The inspiration for this started when I had a few ideas I wanted to squish together into an activity:
1. Update the stages of labor to reflect an additional pre-labor phase at the onset of the first stage
2. Scaffold the stages/phases of labor by choosing and practicing supports meant to intertwine with the key emotional and physical events occurring
3. Provide a handout which not only helps visualize the opening of first stage, but also serves as a cheat sheet to labor happenings, timing, and ways to cope
What I came up with, I call the "Spinning Circles of Womb." Just kidding, I don't. But I think it works, and it's pretty simple, and that's all that counts -- no frilly title needed. Basically, here are the supplies:
I can't remember a time when I sat participants at a table, but for this activity we did, indeed, sit at a table. Surrounded by Mr. Sketch Markers, paper circles, and stickers, I began to share the stages of labor by tacking three sheets of (laminated) paper onto the wall. There is relief when an expectant parent realizes there are only three stages of labor (I did have a dad once who suggested there were 14, but that was his lucky number, and I asked him to take a guess!).

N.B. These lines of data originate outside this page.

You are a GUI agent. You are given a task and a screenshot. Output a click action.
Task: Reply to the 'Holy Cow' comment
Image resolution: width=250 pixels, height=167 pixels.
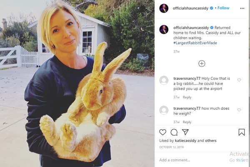187,97
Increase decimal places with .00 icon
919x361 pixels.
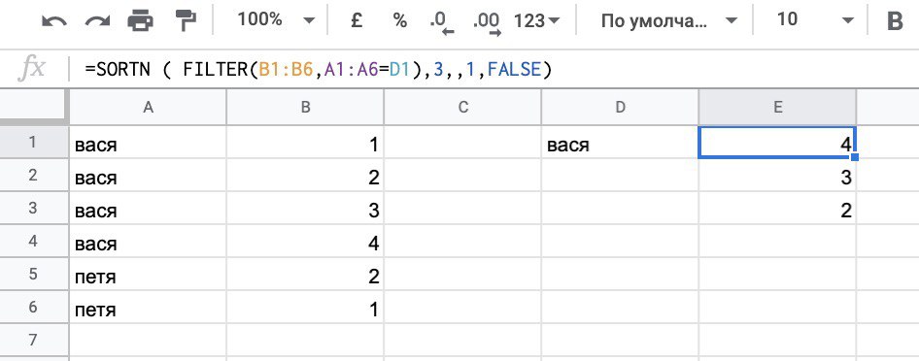coord(487,23)
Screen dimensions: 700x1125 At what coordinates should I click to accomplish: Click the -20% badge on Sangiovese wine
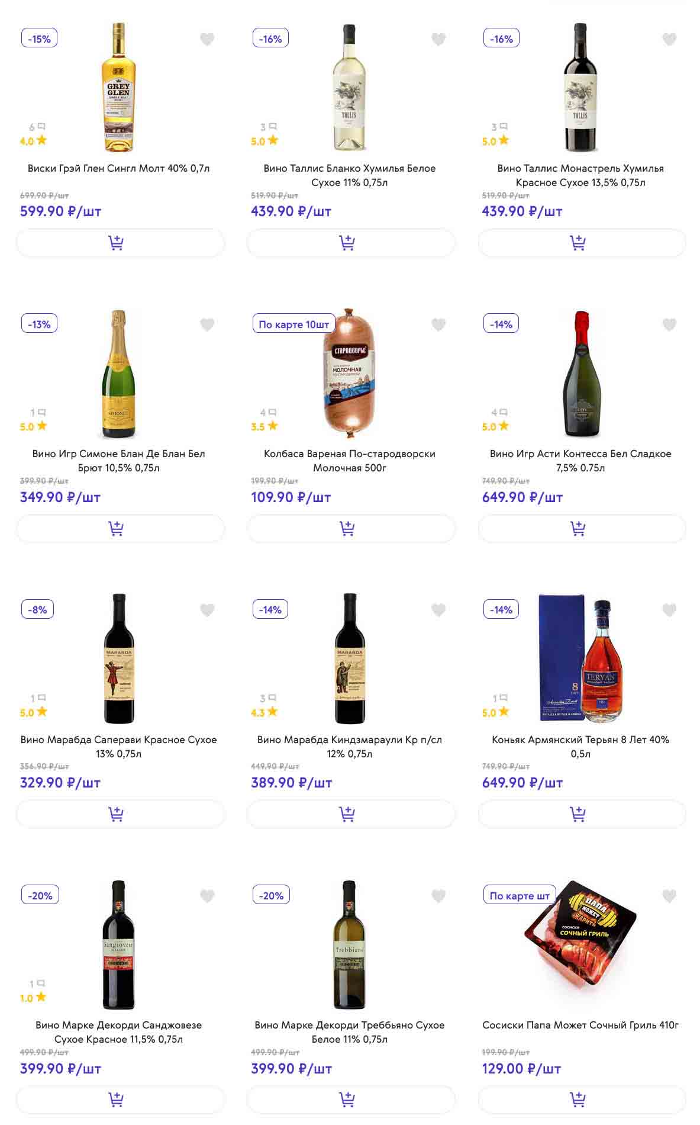[40, 896]
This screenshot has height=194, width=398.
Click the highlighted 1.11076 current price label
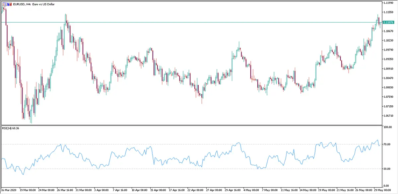coord(388,22)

Three. That's not hard to remember, right?
Then I tack up two more papers, which you can see below, right. I share how some genius decided to break the first stage of labor up into phases, which is another word for, let's just insert more stages into this stage and call it good.
On the front of the circles we write things like average length of that phase, approximate cervical dilation achieved, contraction action, and more (note: I don't show all of that in the picture). The pinnacle of this is affixing the face sticker to the appropriate phase, as a handy visual reminder of what a laboring person might be feeling in that moment.

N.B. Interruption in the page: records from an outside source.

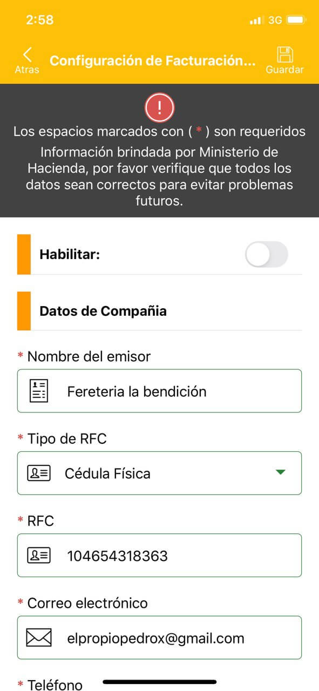Tap the battery icon in status bar

coord(296,20)
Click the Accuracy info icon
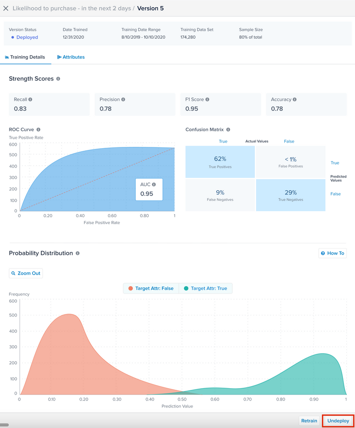 (295, 99)
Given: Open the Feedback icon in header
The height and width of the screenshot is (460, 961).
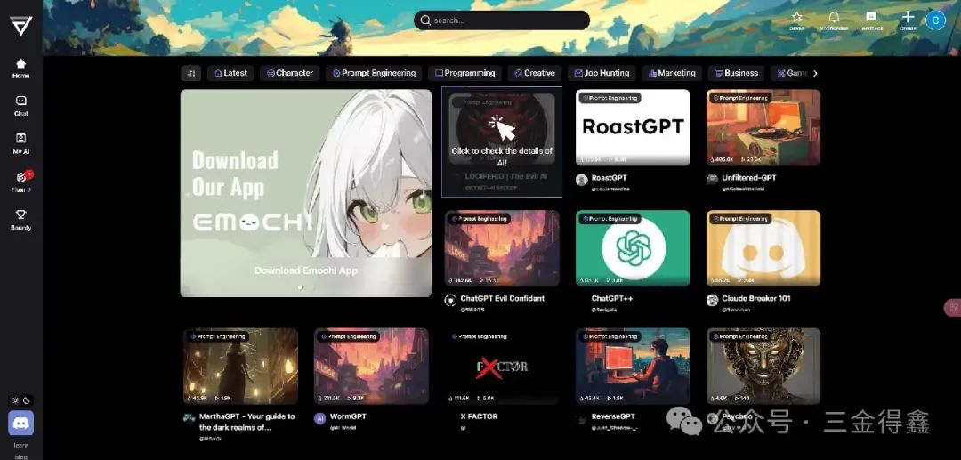Looking at the screenshot, I should [871, 20].
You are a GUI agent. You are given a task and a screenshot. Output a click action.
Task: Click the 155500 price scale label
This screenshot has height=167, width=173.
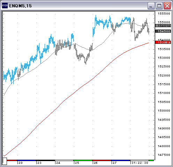coord(164,14)
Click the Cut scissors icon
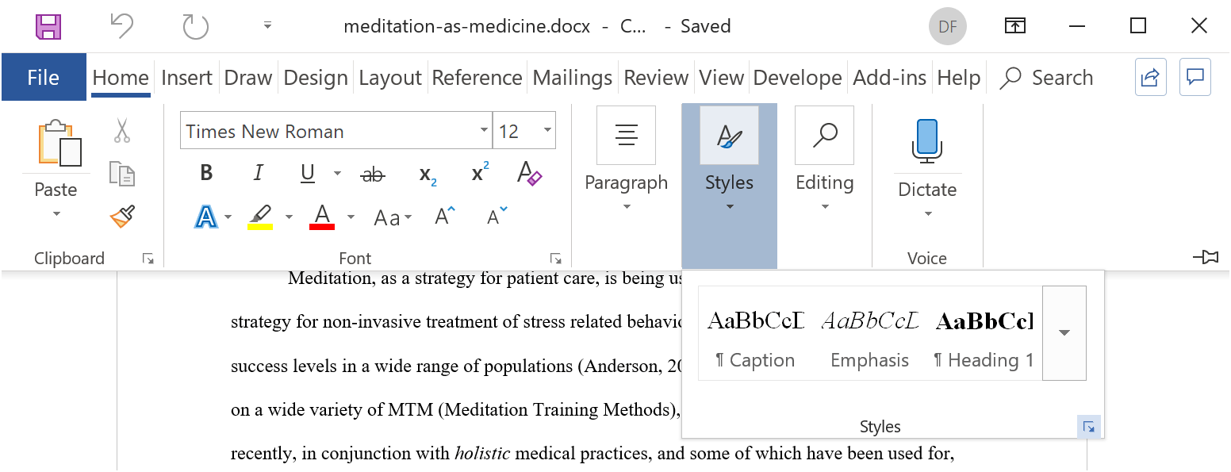 click(122, 131)
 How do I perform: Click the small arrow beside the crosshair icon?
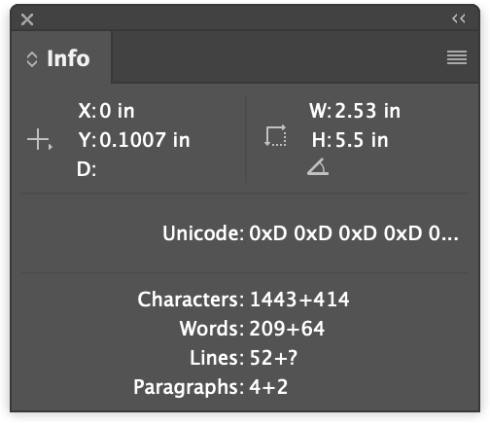coord(51,147)
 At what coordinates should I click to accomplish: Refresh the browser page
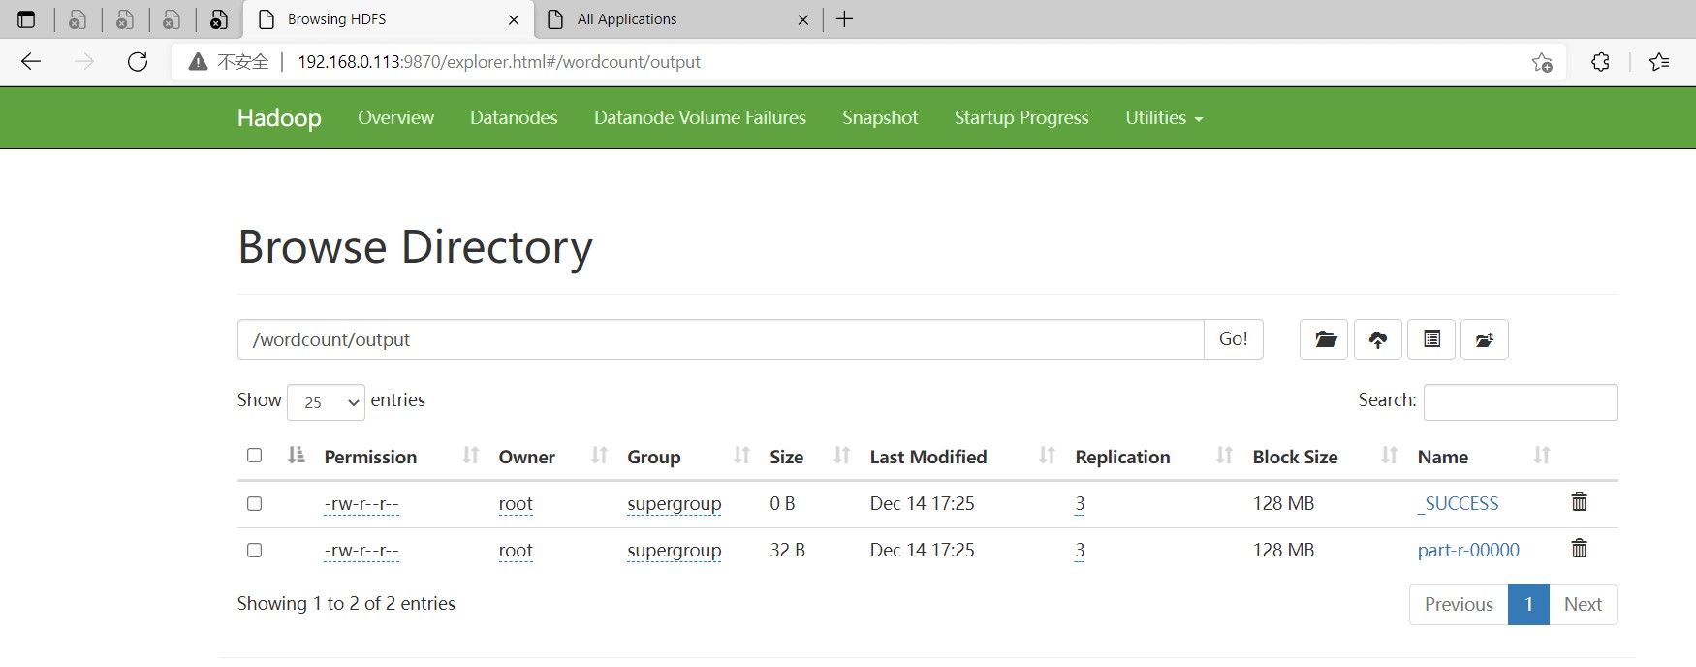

While we are moving through the phases with markers and stickers, we are also brainstorming what comfort measures might be beneficial at what time, and those are added to the back of that circle. We practice these comfort measures as we go. If we expect people to feel comfortable with different physical ways to counter the strong sensations of labor, we can't expect them to get there from a picture alone! Would you step into a ballroom, ready to dance in front of judges, simply from pictures you saw in a book? We need to actually show families what these positions and movements look like, how they feel, and when they help -- or they are of no help at all.
At the close of this activity, families walk away with their concentric circles of information, a piece of pool noodle, and an information sheet which shows about 20 different physical positions of a laboring person and partner working together.
Not a bad way to merge my three goals! A handy takeaway that can be utilized easily during birth.
One other thing about me: I love things that nest. Whether they are baby toys that stack together, measuring cups, boxes, or even Matryoshka dolls -- if it nests, it's the best. I have three different nesting toys that I actually don't let my kids play with...I keep them in the closet with all my childbirth education supplies.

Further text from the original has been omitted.